*WORK TO BE COMPLETED*:
Would it be possible to copy exactly the lines from the one containing "You are a computer-use agent. Image" to the end of the entries, including both and nothing else?

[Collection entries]
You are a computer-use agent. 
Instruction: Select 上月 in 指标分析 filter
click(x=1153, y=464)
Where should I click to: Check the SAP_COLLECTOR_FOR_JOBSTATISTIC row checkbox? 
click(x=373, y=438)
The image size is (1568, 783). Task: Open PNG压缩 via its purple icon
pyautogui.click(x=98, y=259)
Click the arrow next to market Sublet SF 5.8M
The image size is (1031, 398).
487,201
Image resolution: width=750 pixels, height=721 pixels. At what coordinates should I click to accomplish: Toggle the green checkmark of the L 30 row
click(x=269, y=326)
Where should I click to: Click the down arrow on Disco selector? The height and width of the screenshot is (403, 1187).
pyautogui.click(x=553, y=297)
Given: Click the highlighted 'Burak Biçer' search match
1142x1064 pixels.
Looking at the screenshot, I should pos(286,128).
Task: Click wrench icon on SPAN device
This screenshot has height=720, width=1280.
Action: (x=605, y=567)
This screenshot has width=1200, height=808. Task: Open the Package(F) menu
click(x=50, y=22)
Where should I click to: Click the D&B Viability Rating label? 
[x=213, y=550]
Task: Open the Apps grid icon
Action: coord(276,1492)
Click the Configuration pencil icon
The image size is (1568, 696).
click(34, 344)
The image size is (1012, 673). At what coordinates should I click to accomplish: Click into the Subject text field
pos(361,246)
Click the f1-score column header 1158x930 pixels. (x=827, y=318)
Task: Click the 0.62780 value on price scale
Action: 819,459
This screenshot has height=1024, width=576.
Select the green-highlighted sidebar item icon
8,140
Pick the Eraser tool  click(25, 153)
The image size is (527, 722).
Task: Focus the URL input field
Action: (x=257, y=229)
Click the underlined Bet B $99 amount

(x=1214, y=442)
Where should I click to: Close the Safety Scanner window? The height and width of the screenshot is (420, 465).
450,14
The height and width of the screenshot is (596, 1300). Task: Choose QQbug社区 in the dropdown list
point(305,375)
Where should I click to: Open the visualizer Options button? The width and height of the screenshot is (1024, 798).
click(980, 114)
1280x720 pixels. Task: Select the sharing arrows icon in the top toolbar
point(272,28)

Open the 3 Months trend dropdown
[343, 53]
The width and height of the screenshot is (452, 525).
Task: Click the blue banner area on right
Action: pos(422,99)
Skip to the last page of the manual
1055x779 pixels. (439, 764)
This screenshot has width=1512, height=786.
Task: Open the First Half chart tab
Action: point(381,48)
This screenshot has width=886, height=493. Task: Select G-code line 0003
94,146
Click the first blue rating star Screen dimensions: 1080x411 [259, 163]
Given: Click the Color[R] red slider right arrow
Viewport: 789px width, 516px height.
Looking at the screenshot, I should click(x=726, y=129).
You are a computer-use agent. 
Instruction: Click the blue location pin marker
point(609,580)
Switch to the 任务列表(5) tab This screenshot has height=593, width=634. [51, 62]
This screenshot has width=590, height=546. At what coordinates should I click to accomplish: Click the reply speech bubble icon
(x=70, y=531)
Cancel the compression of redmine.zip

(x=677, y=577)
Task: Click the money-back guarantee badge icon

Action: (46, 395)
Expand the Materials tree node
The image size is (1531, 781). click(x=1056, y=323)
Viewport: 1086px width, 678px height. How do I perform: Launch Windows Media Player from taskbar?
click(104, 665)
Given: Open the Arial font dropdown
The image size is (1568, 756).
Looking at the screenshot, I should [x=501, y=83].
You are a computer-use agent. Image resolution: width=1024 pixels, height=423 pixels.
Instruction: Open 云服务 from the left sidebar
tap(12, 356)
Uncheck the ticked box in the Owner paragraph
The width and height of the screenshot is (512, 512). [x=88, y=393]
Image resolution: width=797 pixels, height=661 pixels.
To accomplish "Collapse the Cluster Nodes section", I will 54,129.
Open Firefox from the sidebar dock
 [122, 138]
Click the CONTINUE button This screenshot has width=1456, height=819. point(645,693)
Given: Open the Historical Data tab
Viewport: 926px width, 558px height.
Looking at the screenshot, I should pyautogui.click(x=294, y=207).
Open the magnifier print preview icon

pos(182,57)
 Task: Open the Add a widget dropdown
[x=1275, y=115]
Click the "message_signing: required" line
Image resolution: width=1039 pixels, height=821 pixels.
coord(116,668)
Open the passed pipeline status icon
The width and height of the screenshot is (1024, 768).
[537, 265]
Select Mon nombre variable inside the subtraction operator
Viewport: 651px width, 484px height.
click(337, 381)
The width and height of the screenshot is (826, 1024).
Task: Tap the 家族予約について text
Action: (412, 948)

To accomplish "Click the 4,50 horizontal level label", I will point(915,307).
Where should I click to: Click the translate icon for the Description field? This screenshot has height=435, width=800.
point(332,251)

*RESULT OF THE EXERCISE*:
You are a computer-use agent. Image resolution: width=1024 pixels, height=423 pixels.
Instruction: Open 云服务 from the left sidebar
tap(12, 356)
Uncheck the ticked box in the Owner paragraph
The width and height of the screenshot is (512, 512). [x=88, y=393]
Image resolution: width=797 pixels, height=661 pixels.
To accomplish "Collapse the Cluster Nodes section", I will 54,129.
Open Firefox from the sidebar dock
 [122, 138]
Click the CONTINUE button This screenshot has width=1456, height=819. point(645,693)
Given: Open the Historical Data tab
Viewport: 926px width, 558px height.
Looking at the screenshot, I should pyautogui.click(x=294, y=207).
Open the magnifier print preview icon

pos(182,57)
 Task: Open the Add a widget dropdown
[x=1275, y=115]
Click the "message_signing: required" line
Image resolution: width=1039 pixels, height=821 pixels.
coord(116,668)
Open the passed pipeline status icon
The width and height of the screenshot is (1024, 768).
[537, 265]
Select Mon nombre variable inside the subtraction operator
Viewport: 651px width, 484px height.
click(337, 381)
The width and height of the screenshot is (826, 1024).
Task: Tap the 家族予約について text
Action: (412, 948)

To accomplish "Click the 4,50 horizontal level label", I will point(915,307).
Where should I click to: Click the translate icon for the Description field? This screenshot has height=435, width=800.
point(332,251)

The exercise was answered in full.